### Exercise details
For this exercise, print the records below verbatim.
-------- Given data --------
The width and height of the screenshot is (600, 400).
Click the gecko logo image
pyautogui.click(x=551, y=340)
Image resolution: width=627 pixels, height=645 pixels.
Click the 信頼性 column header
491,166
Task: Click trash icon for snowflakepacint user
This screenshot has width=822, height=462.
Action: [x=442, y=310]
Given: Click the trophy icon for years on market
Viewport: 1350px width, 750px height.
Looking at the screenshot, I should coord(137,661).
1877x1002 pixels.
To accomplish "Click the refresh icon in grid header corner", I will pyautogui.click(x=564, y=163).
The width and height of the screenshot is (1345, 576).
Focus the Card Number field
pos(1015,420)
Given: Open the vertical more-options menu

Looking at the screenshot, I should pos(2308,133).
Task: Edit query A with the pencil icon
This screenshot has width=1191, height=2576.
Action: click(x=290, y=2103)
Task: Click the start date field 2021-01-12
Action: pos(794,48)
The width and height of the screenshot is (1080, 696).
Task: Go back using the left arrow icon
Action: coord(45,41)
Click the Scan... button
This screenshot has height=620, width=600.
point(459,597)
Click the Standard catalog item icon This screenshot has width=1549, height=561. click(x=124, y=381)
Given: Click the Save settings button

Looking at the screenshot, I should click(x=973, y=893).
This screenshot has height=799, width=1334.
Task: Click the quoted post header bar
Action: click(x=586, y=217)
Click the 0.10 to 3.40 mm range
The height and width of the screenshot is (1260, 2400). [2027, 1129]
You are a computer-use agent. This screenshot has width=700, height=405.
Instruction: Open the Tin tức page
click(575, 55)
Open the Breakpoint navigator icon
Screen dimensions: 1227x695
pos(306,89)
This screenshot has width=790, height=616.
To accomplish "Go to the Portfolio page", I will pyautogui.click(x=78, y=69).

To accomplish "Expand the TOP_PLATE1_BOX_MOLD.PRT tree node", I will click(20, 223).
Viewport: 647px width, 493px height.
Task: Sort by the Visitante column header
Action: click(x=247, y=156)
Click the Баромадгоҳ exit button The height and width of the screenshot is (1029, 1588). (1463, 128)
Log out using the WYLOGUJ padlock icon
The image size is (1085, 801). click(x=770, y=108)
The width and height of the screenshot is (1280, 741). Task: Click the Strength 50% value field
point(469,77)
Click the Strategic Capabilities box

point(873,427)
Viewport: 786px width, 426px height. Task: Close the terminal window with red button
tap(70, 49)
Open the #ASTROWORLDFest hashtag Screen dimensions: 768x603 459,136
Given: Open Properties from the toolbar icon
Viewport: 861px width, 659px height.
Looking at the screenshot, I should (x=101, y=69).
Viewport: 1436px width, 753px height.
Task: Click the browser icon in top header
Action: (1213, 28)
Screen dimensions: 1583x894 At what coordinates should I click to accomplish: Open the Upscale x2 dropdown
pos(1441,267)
--------
### Answer to this task
The width and height of the screenshot is (600, 400).
Click the gecko logo image
pyautogui.click(x=551, y=340)
Image resolution: width=627 pixels, height=645 pixels.
Click the 信頼性 column header
491,166
Task: Click trash icon for snowflakepacint user
This screenshot has width=822, height=462.
Action: [x=442, y=310]
Given: Click the trophy icon for years on market
Viewport: 1350px width, 750px height.
Looking at the screenshot, I should coord(137,661).
1877x1002 pixels.
To accomplish "Click the refresh icon in grid header corner", I will pyautogui.click(x=564, y=163).
The width and height of the screenshot is (1345, 576).
Focus the Card Number field
pos(1015,420)
Given: Open the vertical more-options menu

Looking at the screenshot, I should pos(2308,133).
Task: Edit query A with the pencil icon
This screenshot has width=1191, height=2576.
Action: click(x=290, y=2103)
Task: Click the start date field 2021-01-12
Action: pos(794,48)
The width and height of the screenshot is (1080, 696).
Task: Go back using the left arrow icon
Action: coord(45,41)
Click the Scan... button
This screenshot has height=620, width=600.
point(459,597)
Click the Standard catalog item icon This screenshot has width=1549, height=561. click(x=124, y=381)
Given: Click the Save settings button

Looking at the screenshot, I should click(x=973, y=893).
This screenshot has height=799, width=1334.
Task: Click the quoted post header bar
Action: click(x=586, y=217)
Click the 0.10 to 3.40 mm range
The height and width of the screenshot is (1260, 2400). [2027, 1129]
You are a computer-use agent. This screenshot has width=700, height=405.
Instruction: Open the Tin tức page
click(575, 55)
Open the Breakpoint navigator icon
Screen dimensions: 1227x695
pos(306,89)
This screenshot has width=790, height=616.
To accomplish "Go to the Portfolio page", I will pyautogui.click(x=78, y=69).

To accomplish "Expand the TOP_PLATE1_BOX_MOLD.PRT tree node", I will click(20, 223).
Viewport: 647px width, 493px height.
Task: Sort by the Visitante column header
Action: click(x=247, y=156)
Click the Баромадгоҳ exit button The height and width of the screenshot is (1029, 1588). (1463, 128)
Log out using the WYLOGUJ padlock icon
The image size is (1085, 801). click(x=770, y=108)
The width and height of the screenshot is (1280, 741). Task: Click the Strength 50% value field
point(469,77)
Click the Strategic Capabilities box

point(873,427)
Viewport: 786px width, 426px height. Task: Close the terminal window with red button
tap(70, 49)
Open the #ASTROWORLDFest hashtag Screen dimensions: 768x603 459,136
Given: Open Properties from the toolbar icon
Viewport: 861px width, 659px height.
Looking at the screenshot, I should (x=101, y=69).
Viewport: 1436px width, 753px height.
Task: Click the browser icon in top header
Action: (1213, 28)
Screen dimensions: 1583x894 At what coordinates should I click to accomplish: Open the Upscale x2 dropdown
pos(1441,267)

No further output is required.